WRITTEN TASKS:
a) List every participant named in the passage about Black congregations.
b) Copy the entries from the line that contains "Where should I click to: Click the cell" through the end of the entries, keeping each line unchanged.

TEXT:
-=-=-=-=-

Music plays at least two roles in their congregations, according to focus group participants. It is a source of emotional comfort and encouragement, and it also provides an element of familiarity and continuity, tying generations together. Jayla talked about it in this way: “I would be looking for music. I love a church with good, good music. A good choir, good singers. Music moves me.”
And Monica put it this way:
“I like the fact that, in the church where I go, they are bringing back the old-time religion. … The old-time religion is the music from years ago, because that’s what hit the heart. … They’ve been singing some of the contemporary gospel, but we’ve also put in the old-time gospel because that’s what hit the heart with our grandparents and our parents back in the day, and that’s what I like. They involve the children with that. The children are learning the way we were years ago and bringing it into the way we are now.”
But music is not the only source of familiarity that discussants raised in connection with Black congregations. A Muslim man, Dawud, said he recently moved to a new community and attends a mosque where the presence of other Black people around him as he prays is comforting: “I really like the [mosque] because mostly it’s like the people that I came up with … so I’m comfortable there.”

-=-=-=-=-

Some entries:
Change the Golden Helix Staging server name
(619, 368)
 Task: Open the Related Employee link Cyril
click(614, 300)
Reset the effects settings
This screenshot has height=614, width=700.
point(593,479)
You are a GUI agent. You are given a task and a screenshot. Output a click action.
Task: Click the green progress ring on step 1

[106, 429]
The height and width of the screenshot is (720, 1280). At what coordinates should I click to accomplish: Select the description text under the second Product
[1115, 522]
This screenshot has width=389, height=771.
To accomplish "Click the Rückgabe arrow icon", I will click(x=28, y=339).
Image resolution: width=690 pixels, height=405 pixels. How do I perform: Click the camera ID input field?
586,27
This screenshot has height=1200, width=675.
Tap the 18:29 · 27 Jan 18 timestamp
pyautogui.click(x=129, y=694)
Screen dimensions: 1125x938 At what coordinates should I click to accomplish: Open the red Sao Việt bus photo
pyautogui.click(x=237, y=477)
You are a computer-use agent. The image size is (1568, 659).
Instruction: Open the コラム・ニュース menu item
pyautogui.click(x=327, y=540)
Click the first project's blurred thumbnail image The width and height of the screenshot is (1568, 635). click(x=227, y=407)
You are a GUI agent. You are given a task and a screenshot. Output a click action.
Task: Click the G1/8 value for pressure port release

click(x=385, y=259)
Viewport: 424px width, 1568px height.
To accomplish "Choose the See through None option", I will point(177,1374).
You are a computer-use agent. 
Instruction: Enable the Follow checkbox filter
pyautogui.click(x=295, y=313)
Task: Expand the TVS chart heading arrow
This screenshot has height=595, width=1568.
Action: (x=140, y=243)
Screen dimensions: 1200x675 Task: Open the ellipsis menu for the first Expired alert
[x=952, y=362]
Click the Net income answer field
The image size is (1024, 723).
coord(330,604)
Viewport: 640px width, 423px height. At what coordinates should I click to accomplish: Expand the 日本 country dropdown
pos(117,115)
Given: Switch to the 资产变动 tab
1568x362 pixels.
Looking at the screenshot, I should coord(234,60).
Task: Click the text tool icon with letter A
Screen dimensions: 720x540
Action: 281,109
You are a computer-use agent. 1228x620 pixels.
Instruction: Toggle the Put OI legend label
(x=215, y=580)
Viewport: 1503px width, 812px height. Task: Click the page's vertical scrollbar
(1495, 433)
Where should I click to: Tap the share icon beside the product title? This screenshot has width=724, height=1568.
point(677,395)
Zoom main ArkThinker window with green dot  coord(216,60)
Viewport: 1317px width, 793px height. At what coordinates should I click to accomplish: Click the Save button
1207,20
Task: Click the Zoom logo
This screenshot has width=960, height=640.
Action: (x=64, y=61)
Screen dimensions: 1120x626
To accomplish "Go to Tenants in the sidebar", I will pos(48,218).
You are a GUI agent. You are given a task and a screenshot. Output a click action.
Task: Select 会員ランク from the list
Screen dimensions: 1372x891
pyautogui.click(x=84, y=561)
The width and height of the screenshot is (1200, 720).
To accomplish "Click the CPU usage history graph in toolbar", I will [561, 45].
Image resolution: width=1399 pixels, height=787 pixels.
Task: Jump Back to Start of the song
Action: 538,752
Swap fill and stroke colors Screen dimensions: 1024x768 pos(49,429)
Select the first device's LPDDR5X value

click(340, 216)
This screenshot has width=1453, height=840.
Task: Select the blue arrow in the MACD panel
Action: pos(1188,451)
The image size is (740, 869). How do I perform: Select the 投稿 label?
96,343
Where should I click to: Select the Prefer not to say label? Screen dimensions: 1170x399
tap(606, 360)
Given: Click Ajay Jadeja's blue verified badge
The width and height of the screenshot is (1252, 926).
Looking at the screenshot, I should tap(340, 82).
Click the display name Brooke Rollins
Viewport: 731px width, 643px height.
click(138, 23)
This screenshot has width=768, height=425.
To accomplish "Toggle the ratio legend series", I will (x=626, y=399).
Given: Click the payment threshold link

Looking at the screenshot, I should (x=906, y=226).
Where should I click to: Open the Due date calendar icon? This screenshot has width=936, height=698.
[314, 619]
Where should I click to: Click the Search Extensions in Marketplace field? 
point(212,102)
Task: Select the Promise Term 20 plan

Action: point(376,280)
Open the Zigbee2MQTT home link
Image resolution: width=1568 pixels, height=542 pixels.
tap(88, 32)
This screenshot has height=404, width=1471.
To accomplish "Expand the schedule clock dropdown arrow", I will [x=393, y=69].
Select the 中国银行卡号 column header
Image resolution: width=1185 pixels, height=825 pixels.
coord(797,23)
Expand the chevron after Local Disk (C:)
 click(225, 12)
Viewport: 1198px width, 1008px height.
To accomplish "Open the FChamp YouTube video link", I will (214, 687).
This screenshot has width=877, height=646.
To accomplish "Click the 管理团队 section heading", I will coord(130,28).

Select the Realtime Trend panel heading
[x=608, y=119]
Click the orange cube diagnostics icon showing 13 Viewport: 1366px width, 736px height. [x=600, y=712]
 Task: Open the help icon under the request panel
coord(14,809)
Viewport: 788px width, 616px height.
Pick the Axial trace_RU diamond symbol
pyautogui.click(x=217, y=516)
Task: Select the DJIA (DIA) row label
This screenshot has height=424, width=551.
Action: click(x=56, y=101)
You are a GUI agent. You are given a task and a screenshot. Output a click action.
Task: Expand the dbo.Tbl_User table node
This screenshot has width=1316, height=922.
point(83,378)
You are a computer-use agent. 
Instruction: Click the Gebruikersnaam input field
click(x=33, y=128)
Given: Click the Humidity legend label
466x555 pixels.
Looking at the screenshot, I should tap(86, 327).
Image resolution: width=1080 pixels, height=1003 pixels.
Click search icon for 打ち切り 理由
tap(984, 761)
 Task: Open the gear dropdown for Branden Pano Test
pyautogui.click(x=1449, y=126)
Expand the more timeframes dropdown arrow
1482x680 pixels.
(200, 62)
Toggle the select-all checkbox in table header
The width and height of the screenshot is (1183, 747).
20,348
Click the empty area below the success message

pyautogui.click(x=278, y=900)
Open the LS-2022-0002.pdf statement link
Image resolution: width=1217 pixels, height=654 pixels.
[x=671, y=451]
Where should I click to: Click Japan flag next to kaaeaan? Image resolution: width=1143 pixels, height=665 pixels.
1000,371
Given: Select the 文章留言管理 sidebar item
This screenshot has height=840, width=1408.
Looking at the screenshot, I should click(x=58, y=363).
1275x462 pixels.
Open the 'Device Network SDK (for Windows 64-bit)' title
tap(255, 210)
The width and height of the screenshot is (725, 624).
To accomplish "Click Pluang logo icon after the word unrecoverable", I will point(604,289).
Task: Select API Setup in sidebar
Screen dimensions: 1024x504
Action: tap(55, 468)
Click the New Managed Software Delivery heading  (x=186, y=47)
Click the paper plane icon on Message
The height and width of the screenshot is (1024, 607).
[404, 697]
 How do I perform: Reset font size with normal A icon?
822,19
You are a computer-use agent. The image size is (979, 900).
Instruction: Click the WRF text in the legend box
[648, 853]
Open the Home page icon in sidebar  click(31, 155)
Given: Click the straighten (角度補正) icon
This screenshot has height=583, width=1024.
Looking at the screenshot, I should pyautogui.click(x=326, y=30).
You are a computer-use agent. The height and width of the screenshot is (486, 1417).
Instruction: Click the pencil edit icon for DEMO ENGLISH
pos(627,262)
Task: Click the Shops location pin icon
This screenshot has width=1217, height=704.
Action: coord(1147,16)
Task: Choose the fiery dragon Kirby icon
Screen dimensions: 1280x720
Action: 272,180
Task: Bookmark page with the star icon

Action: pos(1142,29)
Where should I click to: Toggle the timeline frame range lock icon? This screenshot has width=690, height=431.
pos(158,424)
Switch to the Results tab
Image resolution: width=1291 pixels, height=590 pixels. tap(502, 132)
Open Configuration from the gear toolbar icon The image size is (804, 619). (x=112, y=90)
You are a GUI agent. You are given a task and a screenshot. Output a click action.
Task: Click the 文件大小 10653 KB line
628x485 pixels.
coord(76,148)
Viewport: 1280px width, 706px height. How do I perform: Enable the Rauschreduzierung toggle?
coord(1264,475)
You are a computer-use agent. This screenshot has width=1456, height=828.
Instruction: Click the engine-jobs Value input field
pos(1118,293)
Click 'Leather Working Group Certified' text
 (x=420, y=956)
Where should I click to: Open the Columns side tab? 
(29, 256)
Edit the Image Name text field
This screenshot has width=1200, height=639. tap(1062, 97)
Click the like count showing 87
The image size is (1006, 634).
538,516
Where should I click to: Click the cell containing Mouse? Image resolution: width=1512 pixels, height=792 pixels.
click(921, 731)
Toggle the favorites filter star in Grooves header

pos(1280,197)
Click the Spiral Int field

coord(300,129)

-=-=-=-=-

LIST OF SOLUTIONS:
a) Jayla, Monica, Dawud

b)
Where should I click to: Click the cell containing Mouse? Image resolution: width=1512 pixels, height=792 pixels.
click(921, 731)
Toggle the favorites filter star in Grooves header

pos(1280,197)
Click the Spiral Int field

coord(300,129)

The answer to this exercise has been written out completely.